• AIM OF THE TASK: Everything from the line containing "Select the Max:13.3762V" through the line containing "Given: Click the description" in the listing below should be copied exactly, and nothing more.

• SOURCE RECORDS:
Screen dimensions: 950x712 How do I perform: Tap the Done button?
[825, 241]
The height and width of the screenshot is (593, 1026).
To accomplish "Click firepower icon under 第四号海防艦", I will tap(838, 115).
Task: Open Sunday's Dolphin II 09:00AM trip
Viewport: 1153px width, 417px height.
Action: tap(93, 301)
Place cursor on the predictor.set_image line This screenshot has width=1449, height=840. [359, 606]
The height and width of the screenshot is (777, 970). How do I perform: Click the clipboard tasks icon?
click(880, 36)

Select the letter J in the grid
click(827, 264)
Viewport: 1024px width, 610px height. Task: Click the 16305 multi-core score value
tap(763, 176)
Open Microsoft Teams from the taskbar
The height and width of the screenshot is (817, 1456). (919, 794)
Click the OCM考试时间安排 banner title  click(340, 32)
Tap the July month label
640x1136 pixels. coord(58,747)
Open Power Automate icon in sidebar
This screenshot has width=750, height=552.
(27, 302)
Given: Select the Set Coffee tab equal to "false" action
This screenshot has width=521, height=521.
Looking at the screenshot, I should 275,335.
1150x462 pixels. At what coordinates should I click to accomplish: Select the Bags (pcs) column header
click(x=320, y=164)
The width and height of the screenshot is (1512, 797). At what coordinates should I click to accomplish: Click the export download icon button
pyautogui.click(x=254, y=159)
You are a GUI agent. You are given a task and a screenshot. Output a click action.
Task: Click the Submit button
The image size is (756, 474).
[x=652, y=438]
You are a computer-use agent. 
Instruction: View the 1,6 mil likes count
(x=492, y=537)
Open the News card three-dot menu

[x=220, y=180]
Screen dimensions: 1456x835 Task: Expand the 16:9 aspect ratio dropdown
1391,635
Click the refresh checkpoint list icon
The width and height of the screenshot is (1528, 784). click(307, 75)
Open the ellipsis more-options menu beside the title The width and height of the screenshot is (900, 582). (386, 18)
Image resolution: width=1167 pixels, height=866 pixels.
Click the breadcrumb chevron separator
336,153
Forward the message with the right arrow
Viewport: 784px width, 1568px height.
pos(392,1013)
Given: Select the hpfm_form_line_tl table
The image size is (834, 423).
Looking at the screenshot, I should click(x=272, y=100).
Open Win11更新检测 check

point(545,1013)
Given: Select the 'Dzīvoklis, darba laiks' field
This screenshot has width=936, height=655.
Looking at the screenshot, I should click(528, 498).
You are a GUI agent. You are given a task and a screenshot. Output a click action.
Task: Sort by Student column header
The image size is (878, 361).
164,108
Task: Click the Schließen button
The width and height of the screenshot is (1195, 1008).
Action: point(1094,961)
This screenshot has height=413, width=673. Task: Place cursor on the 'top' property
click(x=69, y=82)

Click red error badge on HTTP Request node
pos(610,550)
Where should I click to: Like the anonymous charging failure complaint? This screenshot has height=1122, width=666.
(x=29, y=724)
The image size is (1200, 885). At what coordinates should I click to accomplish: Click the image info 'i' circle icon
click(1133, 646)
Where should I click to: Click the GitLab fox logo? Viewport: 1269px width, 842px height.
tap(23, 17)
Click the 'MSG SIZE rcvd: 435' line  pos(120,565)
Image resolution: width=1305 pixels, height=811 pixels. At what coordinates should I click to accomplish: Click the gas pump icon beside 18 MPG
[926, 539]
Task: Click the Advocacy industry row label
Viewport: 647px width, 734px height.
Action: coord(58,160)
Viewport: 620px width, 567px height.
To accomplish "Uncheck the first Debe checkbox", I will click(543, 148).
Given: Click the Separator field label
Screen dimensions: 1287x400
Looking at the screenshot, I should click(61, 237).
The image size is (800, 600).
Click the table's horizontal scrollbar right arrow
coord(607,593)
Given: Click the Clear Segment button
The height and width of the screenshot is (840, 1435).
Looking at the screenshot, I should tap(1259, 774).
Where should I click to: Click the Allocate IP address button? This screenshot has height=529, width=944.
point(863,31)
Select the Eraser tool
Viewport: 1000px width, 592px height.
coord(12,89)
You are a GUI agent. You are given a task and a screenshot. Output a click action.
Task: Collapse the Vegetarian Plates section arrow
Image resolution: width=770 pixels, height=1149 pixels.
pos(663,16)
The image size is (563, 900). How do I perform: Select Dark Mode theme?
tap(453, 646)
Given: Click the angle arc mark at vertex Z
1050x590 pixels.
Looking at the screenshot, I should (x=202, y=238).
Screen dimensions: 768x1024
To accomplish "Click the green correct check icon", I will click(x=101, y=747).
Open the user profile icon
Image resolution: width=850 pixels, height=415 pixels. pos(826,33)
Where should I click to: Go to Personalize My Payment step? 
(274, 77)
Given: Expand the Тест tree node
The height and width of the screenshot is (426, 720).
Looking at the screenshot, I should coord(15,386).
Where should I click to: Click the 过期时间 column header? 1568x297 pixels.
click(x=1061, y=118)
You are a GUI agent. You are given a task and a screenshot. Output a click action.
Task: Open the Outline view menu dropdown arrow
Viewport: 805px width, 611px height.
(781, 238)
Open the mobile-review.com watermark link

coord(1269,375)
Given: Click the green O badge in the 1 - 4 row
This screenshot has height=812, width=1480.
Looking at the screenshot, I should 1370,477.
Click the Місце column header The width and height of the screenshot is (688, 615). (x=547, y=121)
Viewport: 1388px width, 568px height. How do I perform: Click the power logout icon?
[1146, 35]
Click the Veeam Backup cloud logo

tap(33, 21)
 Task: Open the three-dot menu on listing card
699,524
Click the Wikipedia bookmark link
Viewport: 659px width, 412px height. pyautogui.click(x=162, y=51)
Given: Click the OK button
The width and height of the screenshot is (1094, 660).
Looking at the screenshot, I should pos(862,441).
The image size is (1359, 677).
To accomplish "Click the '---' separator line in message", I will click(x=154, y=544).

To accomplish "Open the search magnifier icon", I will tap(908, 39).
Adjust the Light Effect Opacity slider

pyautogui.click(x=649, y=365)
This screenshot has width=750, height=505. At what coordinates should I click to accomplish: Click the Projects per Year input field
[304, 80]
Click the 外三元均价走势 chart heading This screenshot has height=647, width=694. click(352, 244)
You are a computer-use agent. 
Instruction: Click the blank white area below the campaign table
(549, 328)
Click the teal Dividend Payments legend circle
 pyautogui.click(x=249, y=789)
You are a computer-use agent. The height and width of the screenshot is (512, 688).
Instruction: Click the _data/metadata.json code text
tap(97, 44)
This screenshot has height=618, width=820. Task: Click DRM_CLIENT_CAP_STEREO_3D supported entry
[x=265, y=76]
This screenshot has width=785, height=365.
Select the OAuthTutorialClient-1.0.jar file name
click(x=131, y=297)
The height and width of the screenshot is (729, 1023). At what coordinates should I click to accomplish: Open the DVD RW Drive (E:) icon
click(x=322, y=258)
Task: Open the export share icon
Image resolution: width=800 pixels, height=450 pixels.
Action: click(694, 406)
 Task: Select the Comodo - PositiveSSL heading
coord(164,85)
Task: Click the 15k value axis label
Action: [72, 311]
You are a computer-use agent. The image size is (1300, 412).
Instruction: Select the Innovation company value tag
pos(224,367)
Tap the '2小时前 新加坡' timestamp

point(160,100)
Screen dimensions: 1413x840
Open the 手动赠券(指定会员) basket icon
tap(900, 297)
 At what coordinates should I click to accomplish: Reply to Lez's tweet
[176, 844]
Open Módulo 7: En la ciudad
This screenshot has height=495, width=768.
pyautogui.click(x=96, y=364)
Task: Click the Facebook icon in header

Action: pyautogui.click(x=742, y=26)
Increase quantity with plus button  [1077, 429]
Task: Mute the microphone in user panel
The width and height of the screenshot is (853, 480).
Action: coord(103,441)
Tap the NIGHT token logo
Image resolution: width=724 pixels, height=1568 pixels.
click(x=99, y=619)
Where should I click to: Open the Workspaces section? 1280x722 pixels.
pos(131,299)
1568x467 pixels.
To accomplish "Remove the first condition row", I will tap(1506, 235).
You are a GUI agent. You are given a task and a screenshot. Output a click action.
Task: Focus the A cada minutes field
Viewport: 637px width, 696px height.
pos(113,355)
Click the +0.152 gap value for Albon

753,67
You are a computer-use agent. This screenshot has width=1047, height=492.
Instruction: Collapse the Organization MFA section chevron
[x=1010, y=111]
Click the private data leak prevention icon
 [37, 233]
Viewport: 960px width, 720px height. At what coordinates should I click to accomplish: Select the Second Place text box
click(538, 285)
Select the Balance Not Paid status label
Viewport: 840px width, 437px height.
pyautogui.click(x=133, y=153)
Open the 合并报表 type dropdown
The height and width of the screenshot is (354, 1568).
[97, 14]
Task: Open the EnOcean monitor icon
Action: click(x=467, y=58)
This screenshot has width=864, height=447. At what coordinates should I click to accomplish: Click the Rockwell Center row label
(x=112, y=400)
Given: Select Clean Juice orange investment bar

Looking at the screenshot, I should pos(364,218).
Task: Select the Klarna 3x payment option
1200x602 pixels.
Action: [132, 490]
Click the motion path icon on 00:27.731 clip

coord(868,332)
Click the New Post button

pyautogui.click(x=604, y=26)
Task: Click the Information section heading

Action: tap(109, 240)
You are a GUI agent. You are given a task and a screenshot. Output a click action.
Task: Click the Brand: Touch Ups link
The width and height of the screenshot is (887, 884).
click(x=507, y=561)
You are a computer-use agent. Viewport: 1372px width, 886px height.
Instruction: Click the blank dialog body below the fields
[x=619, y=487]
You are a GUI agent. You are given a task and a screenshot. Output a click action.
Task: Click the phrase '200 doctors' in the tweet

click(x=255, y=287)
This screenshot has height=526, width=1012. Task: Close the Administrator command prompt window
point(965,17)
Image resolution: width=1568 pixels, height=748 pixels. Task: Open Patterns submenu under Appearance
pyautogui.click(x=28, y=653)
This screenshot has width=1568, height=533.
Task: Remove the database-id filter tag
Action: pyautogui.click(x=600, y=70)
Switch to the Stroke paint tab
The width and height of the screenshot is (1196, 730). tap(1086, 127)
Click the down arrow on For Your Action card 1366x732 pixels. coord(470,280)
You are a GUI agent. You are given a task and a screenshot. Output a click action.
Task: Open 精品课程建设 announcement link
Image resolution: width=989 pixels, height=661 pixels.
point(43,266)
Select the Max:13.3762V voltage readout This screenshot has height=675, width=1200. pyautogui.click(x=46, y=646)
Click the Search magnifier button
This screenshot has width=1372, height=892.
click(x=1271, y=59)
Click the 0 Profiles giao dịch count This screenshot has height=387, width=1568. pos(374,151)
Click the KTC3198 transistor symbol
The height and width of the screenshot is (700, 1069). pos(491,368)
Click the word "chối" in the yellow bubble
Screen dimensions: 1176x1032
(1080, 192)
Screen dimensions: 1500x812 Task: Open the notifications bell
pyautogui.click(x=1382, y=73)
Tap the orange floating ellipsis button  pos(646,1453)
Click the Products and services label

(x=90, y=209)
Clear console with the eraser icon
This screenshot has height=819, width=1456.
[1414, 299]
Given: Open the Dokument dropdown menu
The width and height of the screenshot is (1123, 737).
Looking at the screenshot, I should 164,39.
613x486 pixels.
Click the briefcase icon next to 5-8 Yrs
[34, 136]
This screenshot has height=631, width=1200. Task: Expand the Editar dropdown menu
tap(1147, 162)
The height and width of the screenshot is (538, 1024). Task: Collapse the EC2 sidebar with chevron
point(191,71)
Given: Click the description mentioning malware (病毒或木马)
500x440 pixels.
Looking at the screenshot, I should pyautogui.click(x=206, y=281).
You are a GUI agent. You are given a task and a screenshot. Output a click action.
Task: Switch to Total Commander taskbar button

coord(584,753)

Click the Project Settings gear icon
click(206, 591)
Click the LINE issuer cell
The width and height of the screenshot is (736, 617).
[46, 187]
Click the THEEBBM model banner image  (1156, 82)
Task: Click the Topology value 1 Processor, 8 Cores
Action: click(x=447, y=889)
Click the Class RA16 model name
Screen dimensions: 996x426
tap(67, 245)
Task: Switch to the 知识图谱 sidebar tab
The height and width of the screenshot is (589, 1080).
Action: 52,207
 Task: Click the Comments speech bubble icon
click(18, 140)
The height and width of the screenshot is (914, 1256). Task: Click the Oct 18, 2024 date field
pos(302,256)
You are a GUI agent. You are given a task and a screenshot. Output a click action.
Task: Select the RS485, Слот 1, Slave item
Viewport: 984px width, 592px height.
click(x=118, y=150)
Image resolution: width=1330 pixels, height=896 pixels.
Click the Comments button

• OUTPUT FOR THIS TASK:
Select the Max:13.3762V voltage readout This screenshot has height=675, width=1200. pyautogui.click(x=46, y=646)
Click the Search magnifier button
This screenshot has width=1372, height=892.
click(x=1271, y=59)
Click the 0 Profiles giao dịch count This screenshot has height=387, width=1568. pos(374,151)
Click the KTC3198 transistor symbol
The height and width of the screenshot is (700, 1069). pos(491,368)
Click the word "chối" in the yellow bubble
Screen dimensions: 1176x1032
(1080, 192)
Screen dimensions: 1500x812 Task: Open the notifications bell
pyautogui.click(x=1382, y=73)
Tap the orange floating ellipsis button  pos(646,1453)
Click the Products and services label

(x=90, y=209)
Clear console with the eraser icon
This screenshot has height=819, width=1456.
[1414, 299]
Given: Open the Dokument dropdown menu
The width and height of the screenshot is (1123, 737).
Looking at the screenshot, I should 164,39.
613x486 pixels.
Click the briefcase icon next to 5-8 Yrs
[34, 136]
This screenshot has height=631, width=1200. Task: Expand the Editar dropdown menu
tap(1147, 162)
The height and width of the screenshot is (538, 1024). Task: Collapse the EC2 sidebar with chevron
point(191,71)
Given: Click the description mentioning malware (病毒或木马)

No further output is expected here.